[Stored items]
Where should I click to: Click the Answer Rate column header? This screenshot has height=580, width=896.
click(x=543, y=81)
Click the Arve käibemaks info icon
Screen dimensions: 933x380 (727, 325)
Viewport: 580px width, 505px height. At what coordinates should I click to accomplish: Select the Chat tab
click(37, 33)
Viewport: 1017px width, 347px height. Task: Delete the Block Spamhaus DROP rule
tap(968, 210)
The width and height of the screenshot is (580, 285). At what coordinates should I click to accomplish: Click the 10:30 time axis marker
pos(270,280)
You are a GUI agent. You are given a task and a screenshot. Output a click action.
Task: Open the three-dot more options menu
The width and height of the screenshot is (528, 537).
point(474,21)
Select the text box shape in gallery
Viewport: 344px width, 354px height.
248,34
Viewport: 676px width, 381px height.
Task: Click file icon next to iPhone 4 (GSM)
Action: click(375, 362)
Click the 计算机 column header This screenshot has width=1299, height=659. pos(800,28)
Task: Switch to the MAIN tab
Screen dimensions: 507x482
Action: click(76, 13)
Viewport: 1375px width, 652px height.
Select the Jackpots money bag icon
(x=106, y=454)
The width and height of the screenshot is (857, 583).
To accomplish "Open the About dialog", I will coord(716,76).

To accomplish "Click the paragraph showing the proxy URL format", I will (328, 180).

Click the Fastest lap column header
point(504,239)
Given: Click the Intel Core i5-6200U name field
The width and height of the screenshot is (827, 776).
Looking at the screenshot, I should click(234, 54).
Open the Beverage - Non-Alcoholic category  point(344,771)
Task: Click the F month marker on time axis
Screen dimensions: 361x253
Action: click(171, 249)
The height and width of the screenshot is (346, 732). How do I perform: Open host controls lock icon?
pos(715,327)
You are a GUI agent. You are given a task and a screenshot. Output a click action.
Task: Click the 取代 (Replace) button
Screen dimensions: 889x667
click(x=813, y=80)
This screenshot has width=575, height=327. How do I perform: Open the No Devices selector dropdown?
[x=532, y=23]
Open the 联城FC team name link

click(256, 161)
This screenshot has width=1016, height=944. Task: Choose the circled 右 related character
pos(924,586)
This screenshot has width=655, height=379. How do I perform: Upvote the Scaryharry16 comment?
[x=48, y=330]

PROBLEM TO SOLVE >> Restate all entries above verbatim.

TASK ANSWER >>
Where should I click to: Click the Answer Rate column header? This screenshot has height=580, width=896.
click(x=543, y=81)
Click the Arve käibemaks info icon
Screen dimensions: 933x380 (727, 325)
Viewport: 580px width, 505px height. At what coordinates should I click to accomplish: Select the Chat tab
click(37, 33)
Viewport: 1017px width, 347px height. Task: Delete the Block Spamhaus DROP rule
tap(968, 210)
The width and height of the screenshot is (580, 285). At what coordinates should I click to accomplish: Click the 10:30 time axis marker
pos(270,280)
You are a GUI agent. You are given a task and a screenshot. Output a click action.
Task: Open the three-dot more options menu
The width and height of the screenshot is (528, 537).
point(474,21)
Select the text box shape in gallery
Viewport: 344px width, 354px height.
248,34
Viewport: 676px width, 381px height.
Task: Click file icon next to iPhone 4 (GSM)
Action: click(375, 362)
Click the 计算机 column header This screenshot has width=1299, height=659. pos(800,28)
Task: Switch to the MAIN tab
Screen dimensions: 507x482
Action: click(76, 13)
Viewport: 1375px width, 652px height.
Select the Jackpots money bag icon
(x=106, y=454)
The width and height of the screenshot is (857, 583).
To accomplish "Open the About dialog", I will coord(716,76).

To accomplish "Click the paragraph showing the proxy URL format", I will (328, 180).

Click the Fastest lap column header
point(504,239)
Given: Click the Intel Core i5-6200U name field
The width and height of the screenshot is (827, 776).
Looking at the screenshot, I should click(234, 54).
Open the Beverage - Non-Alcoholic category  point(344,771)
Task: Click the F month marker on time axis
Screen dimensions: 361x253
Action: click(171, 249)
The height and width of the screenshot is (346, 732). How do I perform: Open host controls lock icon?
pos(715,327)
You are a GUI agent. You are given a task and a screenshot. Output a click action.
Task: Click the 取代 (Replace) button
Screen dimensions: 889x667
click(x=813, y=80)
This screenshot has width=575, height=327. How do I perform: Open the No Devices selector dropdown?
[x=532, y=23]
Open the 联城FC team name link

click(256, 161)
This screenshot has width=1016, height=944. Task: Choose the circled 右 related character
pos(924,586)
This screenshot has width=655, height=379. How do I perform: Upvote the Scaryharry16 comment?
[x=48, y=330]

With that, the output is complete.